**SOURCE**
Begin
There was a huge chaotic bustle trying to get Kiki and Link out the door. They were being taken to The Stadium of Fire by my Dad. After the chaos of shoes and jackets and directions, they finally piled into my van and drove off. I turned from the window and asked Howard if it was silly of me to be anxious. He said it wasn’t, but I still felt silly. Logically I knew that they would get there fine, find parking, have a great time, and come home safely despite horrendous traffic. But I worried. I worried about each of those steps. I worried that Link would be frightened by something and I wouldn’t be there to talk him through it. I worried about even more unlikely things. But the potential good from the experience far outweighed the unpleasantness of my anxiety.
I sat in the kitchen and sorted through my anxious thoughts. I addressed them individually with logic and stowed them away. Under all the layers it came down to the fact that sending my children off to a major public event with my father isn’t something I’ve ever done before. The very newness of the event made it outside my comfort zone. It is hard to let go and let the kids fly, even when they’re ready. The anxiety sort took me about 20 minutes. Then with all the anxious thoughts tucked safely away, I proceeded to have fun lighting off small fireworks with Howard, Gleek, Patches, my mother, and some neighbors. We had a good time. Kiki, Link, and my dad had a good time. All was well and none of my worries came to pass.
End
**EXTRACTED INFORMATION**
Begin
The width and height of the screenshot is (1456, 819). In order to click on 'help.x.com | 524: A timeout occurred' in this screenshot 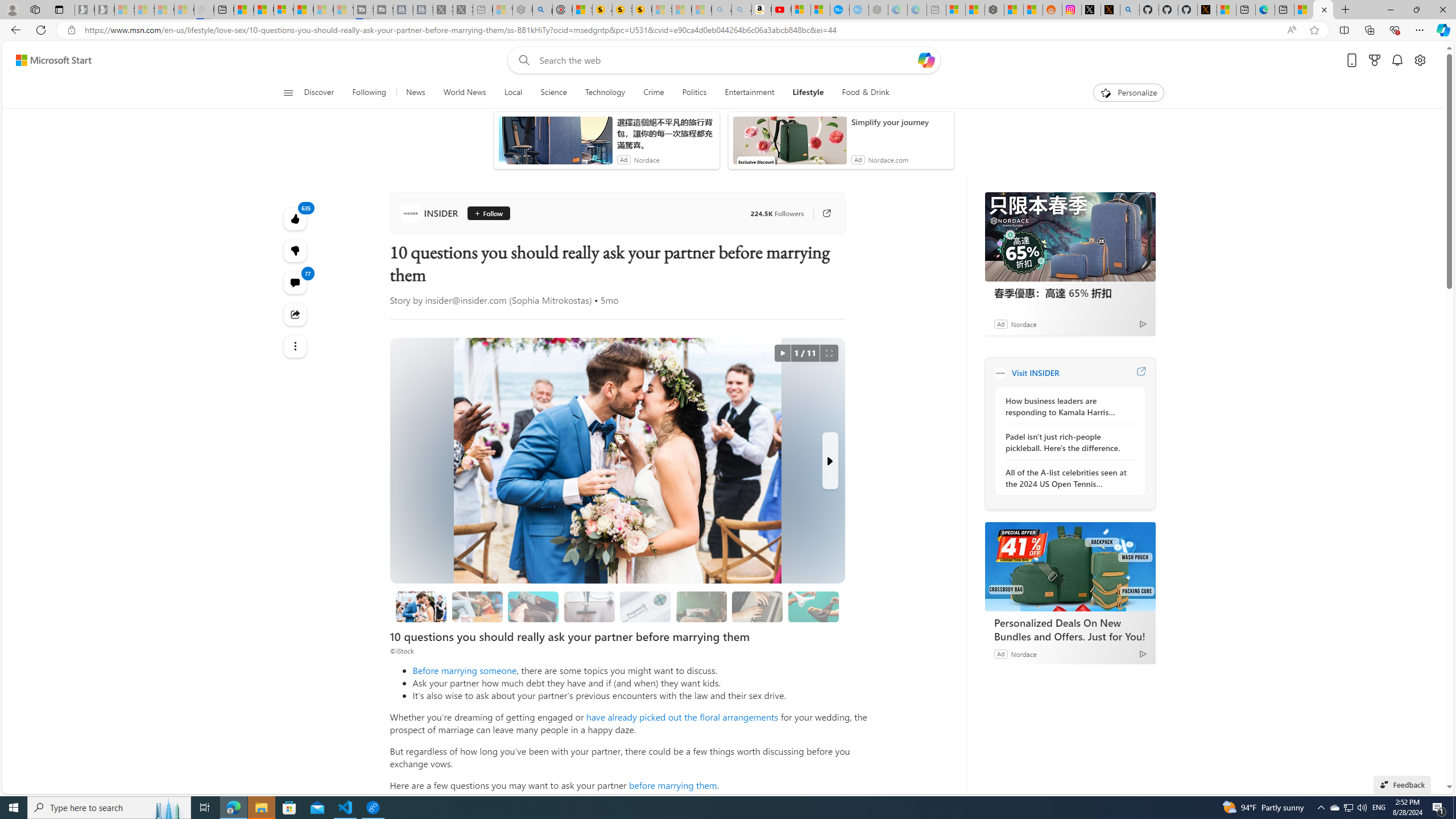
End
Begin
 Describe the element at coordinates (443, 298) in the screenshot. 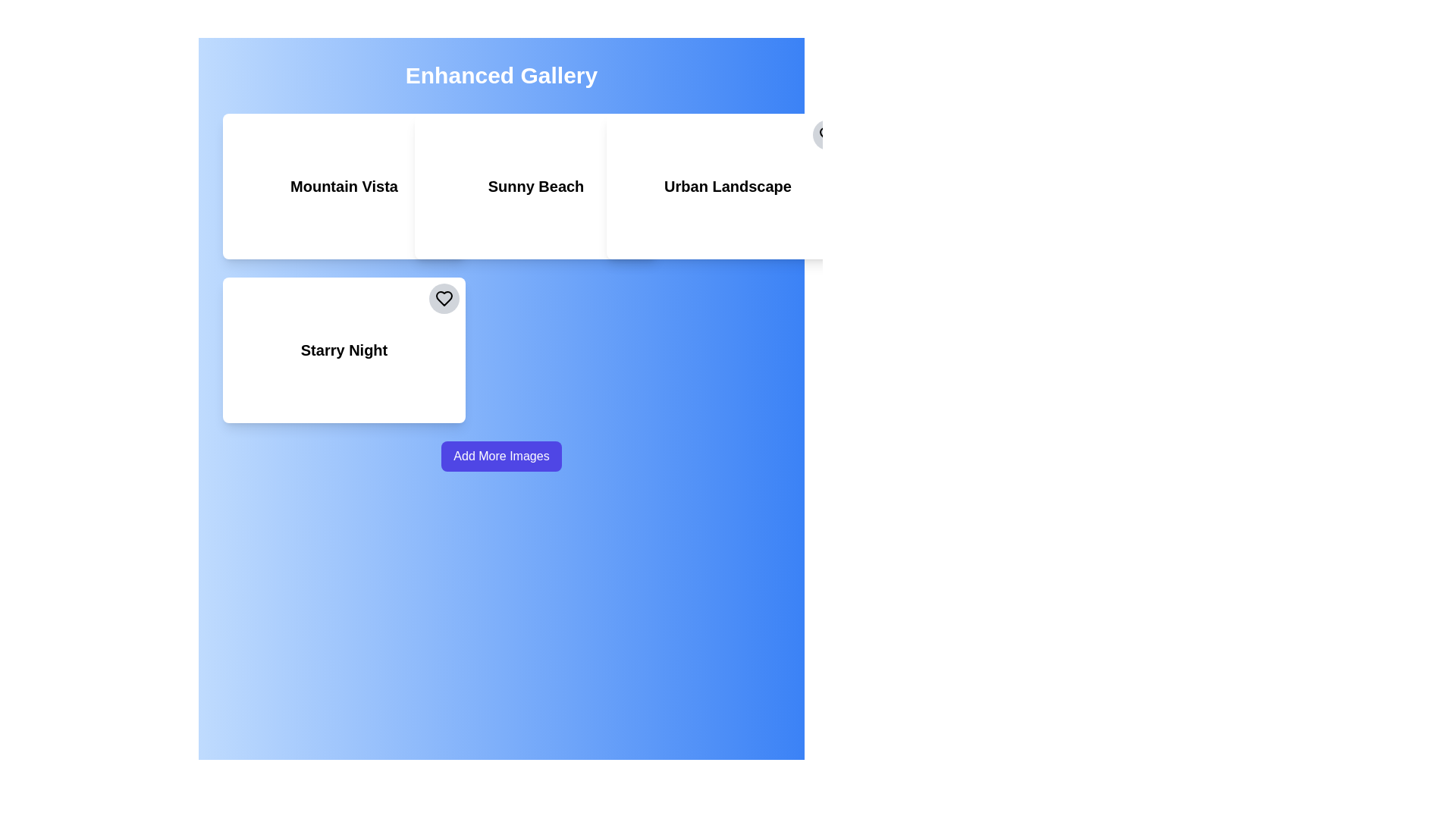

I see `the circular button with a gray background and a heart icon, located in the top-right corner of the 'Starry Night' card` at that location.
End
**WORK TO COMPLETE**
**a.** In the Stadium of Fire post, about how long did sorting through the anxious thoughts take?
**b.** Write out the passage of the Stadium of Fire post starting at "There was a" and ending at "of my anxiety.".

**ANSWERS FOR THE EXERCISE**
**a.** About 20 minutes.

**b.**
There was a huge chaotic bustle trying to get Kiki and Link out the door. They were being taken to The Stadium of Fire by my Dad. After the chaos of shoes and jackets and directions, they finally piled into my van and drove off. I turned from the window and asked Howard if it was silly of me to be anxious. He said it wasn’t, but I still felt silly. Logically I knew that they would get there fine, find parking, have a great time, and come home safely despite horrendous traffic. But I worried. I worried about each of those steps. I worried that Link would be frightened by something and I wouldn’t be there to talk him through it. I worried about even more unlikely things. But the potential good from the experience far outweighed the unpleasantness of my anxiety.